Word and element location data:

============

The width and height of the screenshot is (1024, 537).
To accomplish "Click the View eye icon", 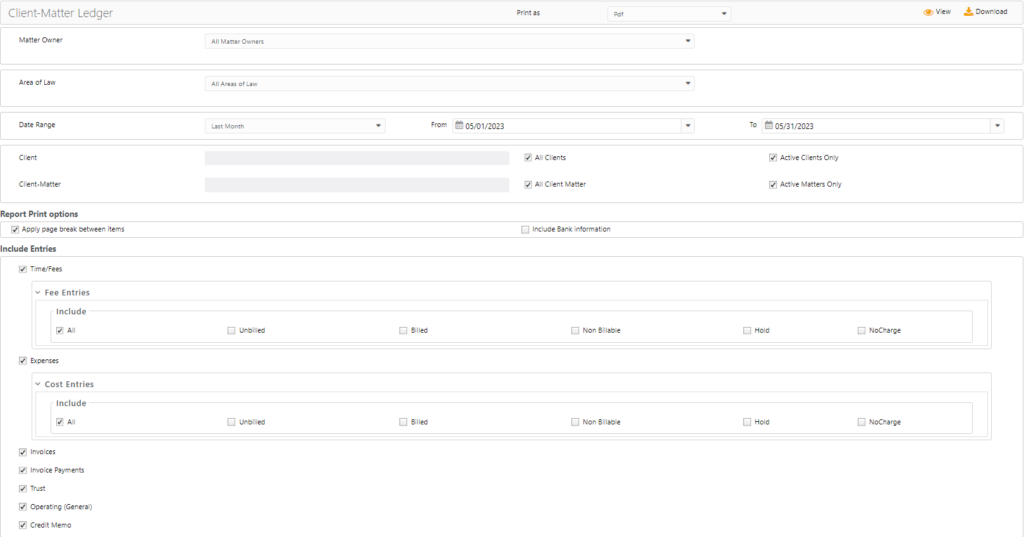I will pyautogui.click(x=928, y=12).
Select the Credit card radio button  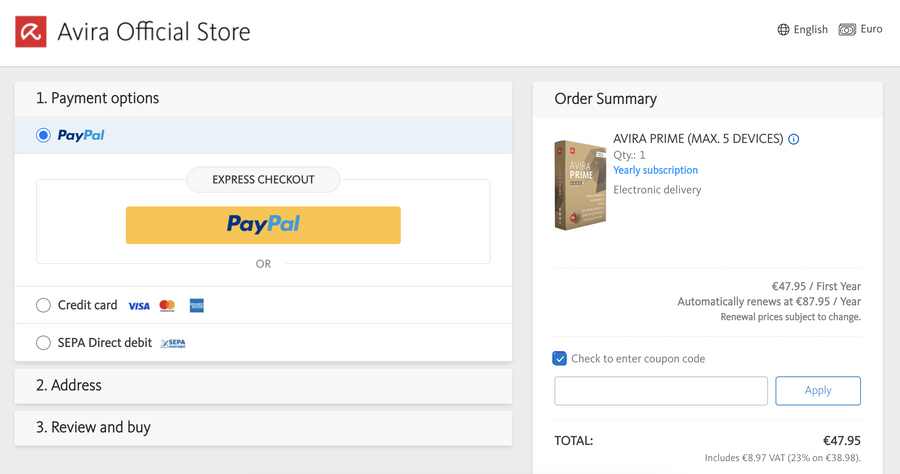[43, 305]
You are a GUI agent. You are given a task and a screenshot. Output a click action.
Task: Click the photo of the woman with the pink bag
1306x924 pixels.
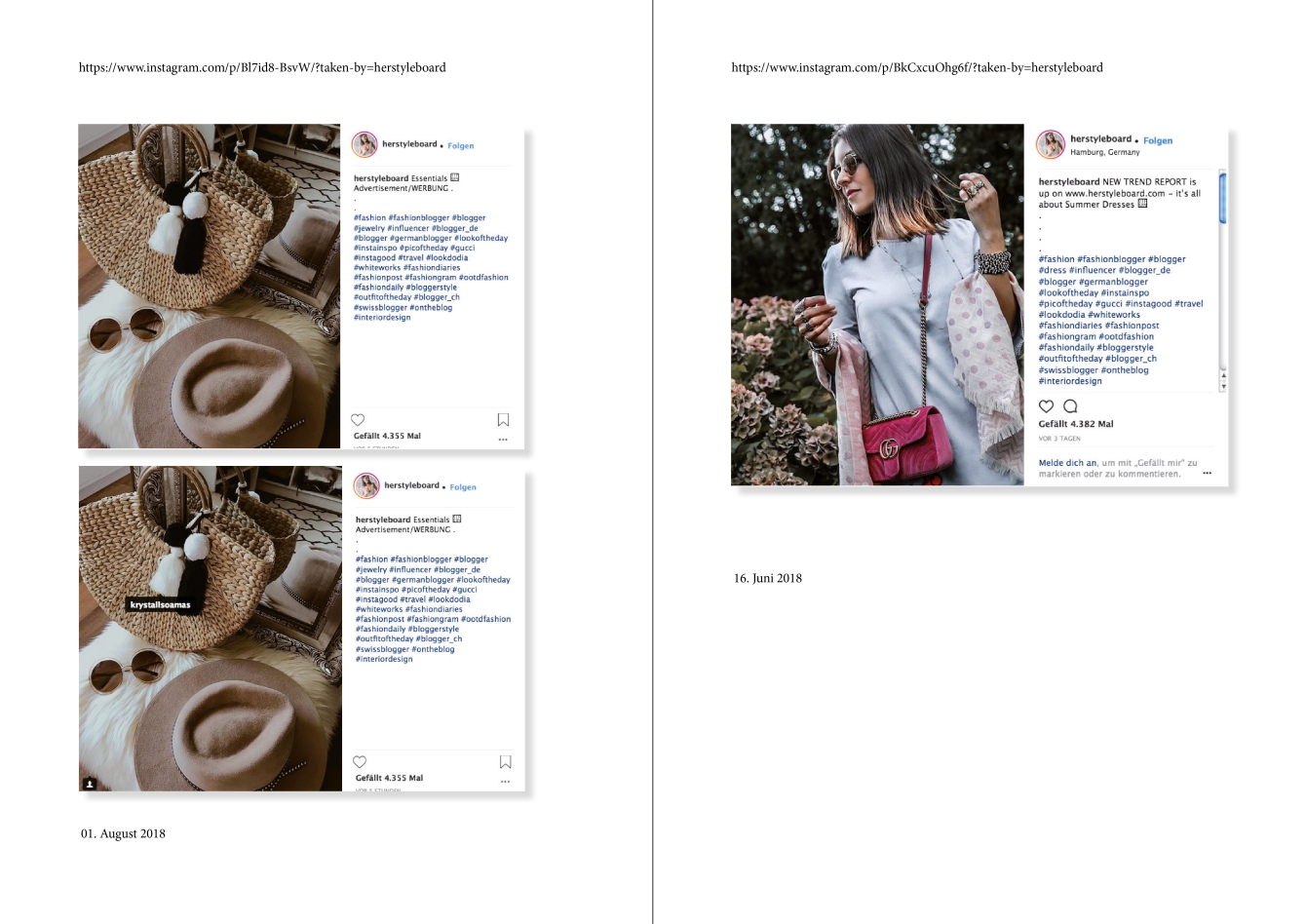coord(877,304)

============

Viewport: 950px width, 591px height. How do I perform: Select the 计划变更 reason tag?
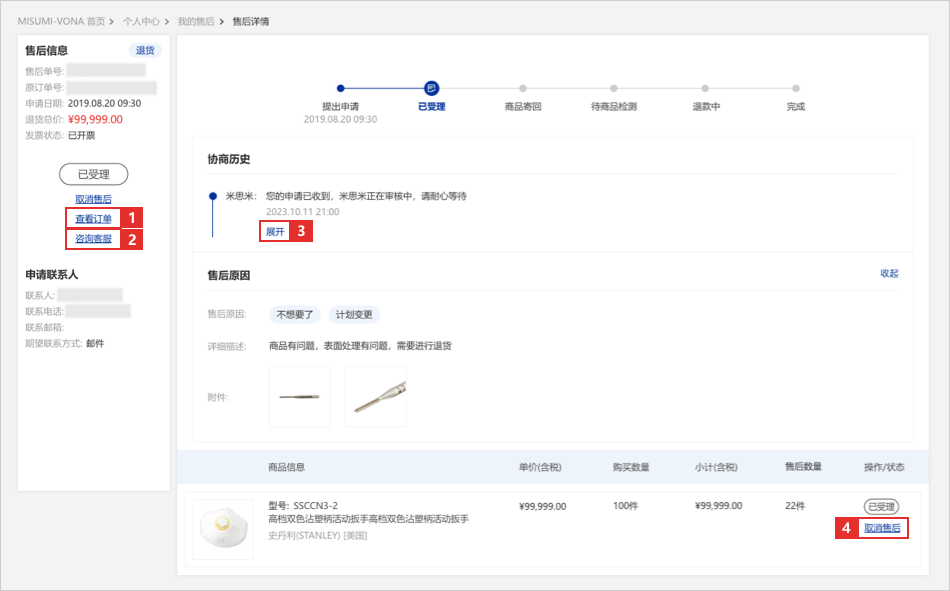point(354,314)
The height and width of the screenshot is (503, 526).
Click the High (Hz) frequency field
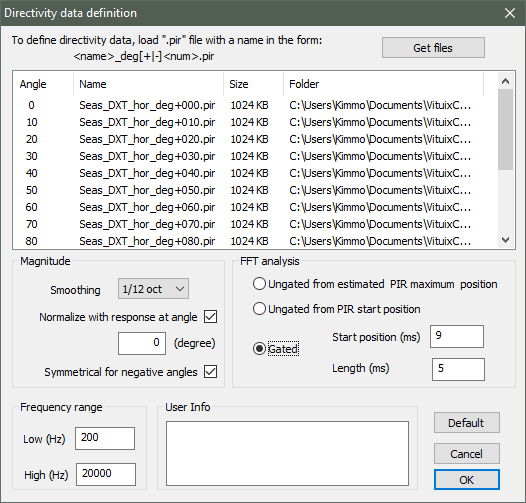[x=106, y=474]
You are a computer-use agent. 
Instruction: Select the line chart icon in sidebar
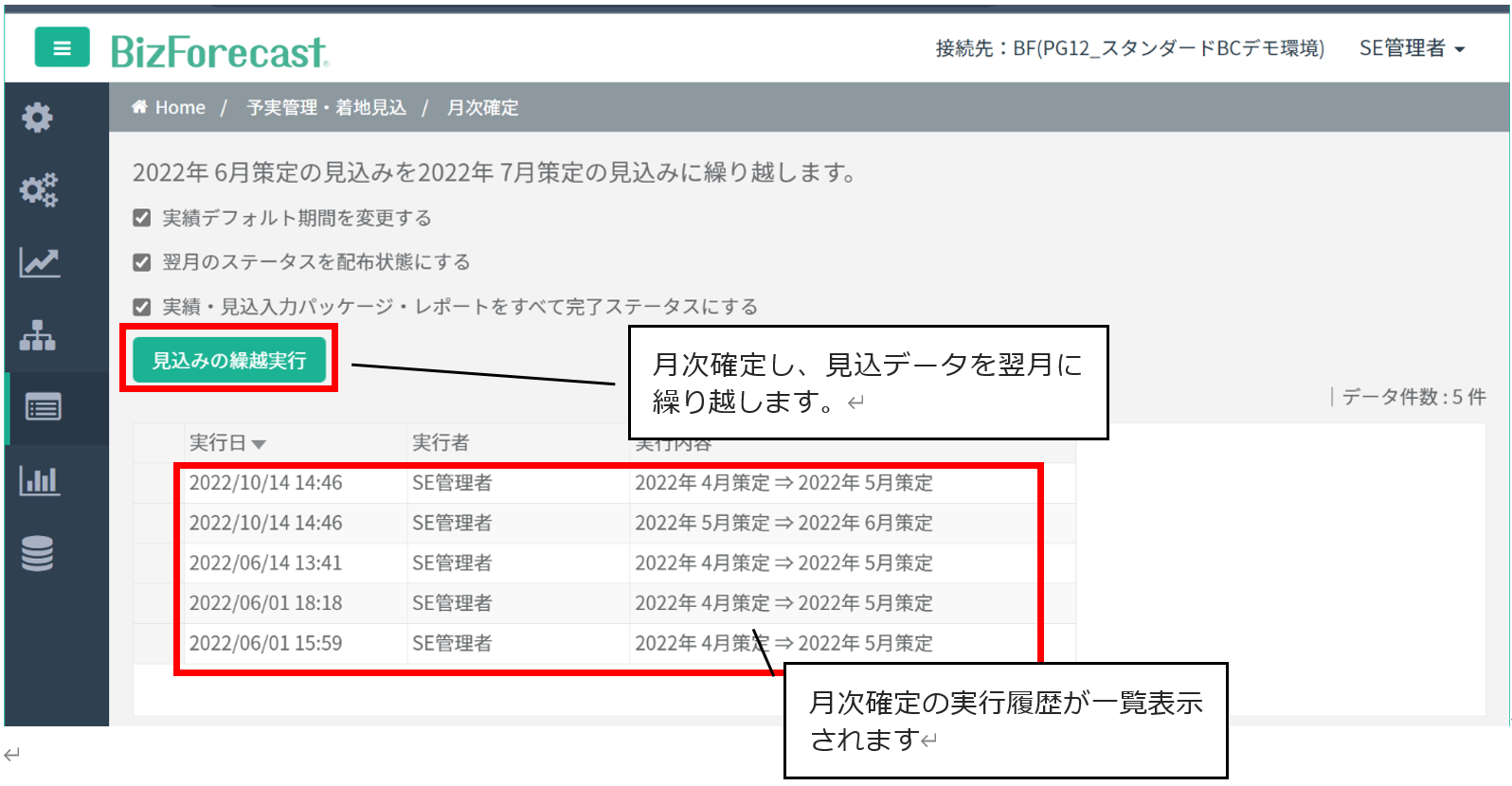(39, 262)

============

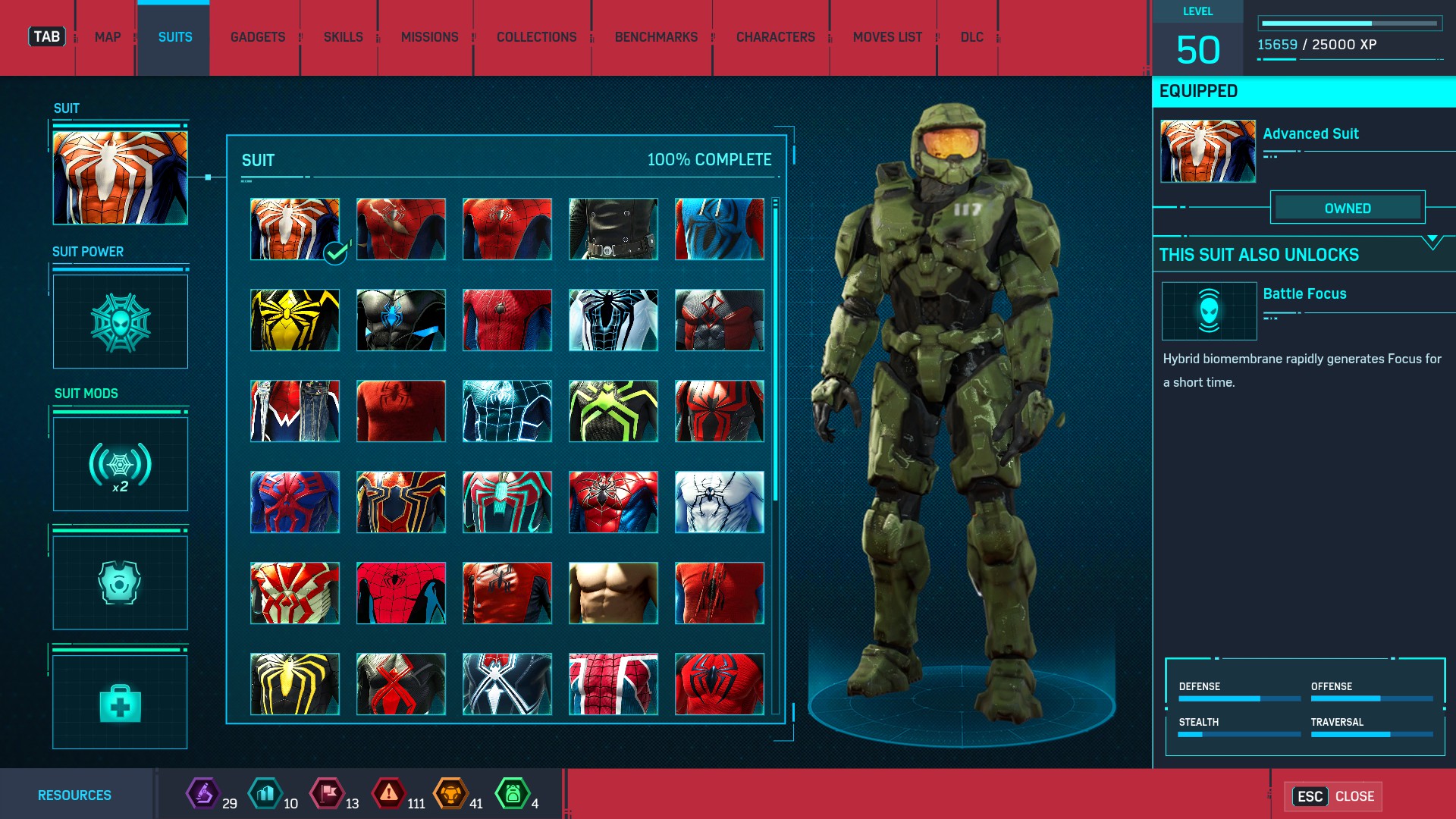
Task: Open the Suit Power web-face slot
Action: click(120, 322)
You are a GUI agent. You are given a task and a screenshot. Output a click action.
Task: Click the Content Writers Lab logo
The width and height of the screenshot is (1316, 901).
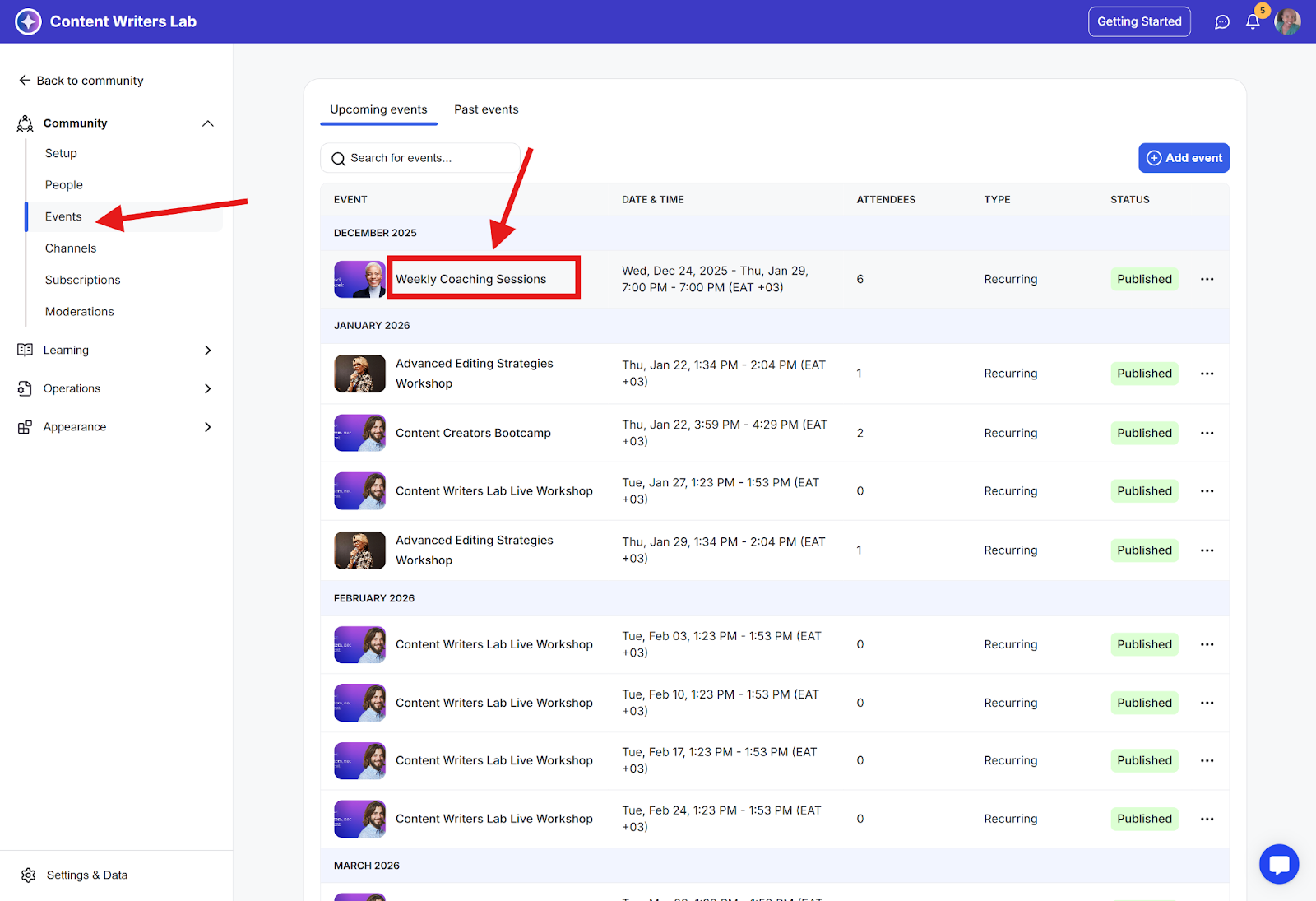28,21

============

### YOUR TASK
Report every line above that contains the string "width", copying each one in full.

### RESPONSE TO THIS EXERCISE
The width and height of the screenshot is (1024, 537).
Viewport: 950px width, 591px height. How do I perform: Select the 计划变更 reason tag?
The height and width of the screenshot is (503, 526).
The width and height of the screenshot is (1316, 901).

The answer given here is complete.